● **Goal of the exercise**
What is needed is an exact copy of all the records.

Source records:
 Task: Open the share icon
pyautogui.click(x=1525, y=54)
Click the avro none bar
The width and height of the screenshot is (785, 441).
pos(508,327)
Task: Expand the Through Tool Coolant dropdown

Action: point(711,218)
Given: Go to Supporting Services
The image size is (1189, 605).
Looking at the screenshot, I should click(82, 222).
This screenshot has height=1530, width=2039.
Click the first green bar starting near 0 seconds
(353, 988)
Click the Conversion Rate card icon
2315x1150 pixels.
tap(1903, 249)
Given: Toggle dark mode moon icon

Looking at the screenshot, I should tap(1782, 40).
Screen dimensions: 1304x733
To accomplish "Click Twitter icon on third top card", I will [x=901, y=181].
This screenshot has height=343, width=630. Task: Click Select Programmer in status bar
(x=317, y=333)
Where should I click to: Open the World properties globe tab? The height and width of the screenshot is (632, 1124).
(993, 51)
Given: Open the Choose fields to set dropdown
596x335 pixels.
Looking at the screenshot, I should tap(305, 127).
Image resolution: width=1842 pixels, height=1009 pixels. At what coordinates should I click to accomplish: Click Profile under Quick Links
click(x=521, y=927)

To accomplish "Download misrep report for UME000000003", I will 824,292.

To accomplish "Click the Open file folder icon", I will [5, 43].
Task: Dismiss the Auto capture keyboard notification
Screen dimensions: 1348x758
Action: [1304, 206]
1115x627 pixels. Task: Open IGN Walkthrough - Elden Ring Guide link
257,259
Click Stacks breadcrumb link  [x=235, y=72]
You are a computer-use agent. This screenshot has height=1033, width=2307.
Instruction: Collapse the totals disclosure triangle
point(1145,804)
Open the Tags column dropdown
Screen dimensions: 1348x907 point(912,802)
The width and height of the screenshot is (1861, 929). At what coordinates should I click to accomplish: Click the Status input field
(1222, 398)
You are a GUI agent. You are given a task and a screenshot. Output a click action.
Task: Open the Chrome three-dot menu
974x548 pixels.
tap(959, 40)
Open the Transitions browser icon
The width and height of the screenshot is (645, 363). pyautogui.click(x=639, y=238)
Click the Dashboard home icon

● **Output below**
 Task: Open the share icon
pyautogui.click(x=1525, y=54)
Click the avro none bar
The width and height of the screenshot is (785, 441).
pos(508,327)
Task: Expand the Through Tool Coolant dropdown

Action: point(711,218)
Given: Go to Supporting Services
The image size is (1189, 605).
Looking at the screenshot, I should click(82, 222).
This screenshot has height=1530, width=2039.
Click the first green bar starting near 0 seconds
(353, 988)
Click the Conversion Rate card icon
2315x1150 pixels.
tap(1903, 249)
Given: Toggle dark mode moon icon

Looking at the screenshot, I should tap(1782, 40).
Screen dimensions: 1304x733
To accomplish "Click Twitter icon on third top card", I will [x=901, y=181].
This screenshot has height=343, width=630. Task: Click Select Programmer in status bar
(x=317, y=333)
Where should I click to: Open the World properties globe tab? The height and width of the screenshot is (632, 1124).
(993, 51)
Given: Open the Choose fields to set dropdown
596x335 pixels.
Looking at the screenshot, I should tap(305, 127).
Image resolution: width=1842 pixels, height=1009 pixels. At what coordinates should I click to accomplish: Click Profile under Quick Links
click(x=521, y=927)

To accomplish "Download misrep report for UME000000003", I will 824,292.

To accomplish "Click the Open file folder icon", I will [5, 43].
Task: Dismiss the Auto capture keyboard notification
Screen dimensions: 1348x758
Action: [1304, 206]
1115x627 pixels. Task: Open IGN Walkthrough - Elden Ring Guide link
257,259
Click Stacks breadcrumb link  [x=235, y=72]
You are a computer-use agent. This screenshot has height=1033, width=2307.
Instruction: Collapse the totals disclosure triangle
point(1145,804)
Open the Tags column dropdown
Screen dimensions: 1348x907 point(912,802)
The width and height of the screenshot is (1861, 929). At what coordinates should I click to accomplish: Click the Status input field
(1222, 398)
You are a GUI agent. You are given a task and a screenshot. Output a click action.
Task: Open the Chrome three-dot menu
974x548 pixels.
tap(959, 40)
Open the Transitions browser icon
The width and height of the screenshot is (645, 363). pyautogui.click(x=639, y=238)
Click the Dashboard home icon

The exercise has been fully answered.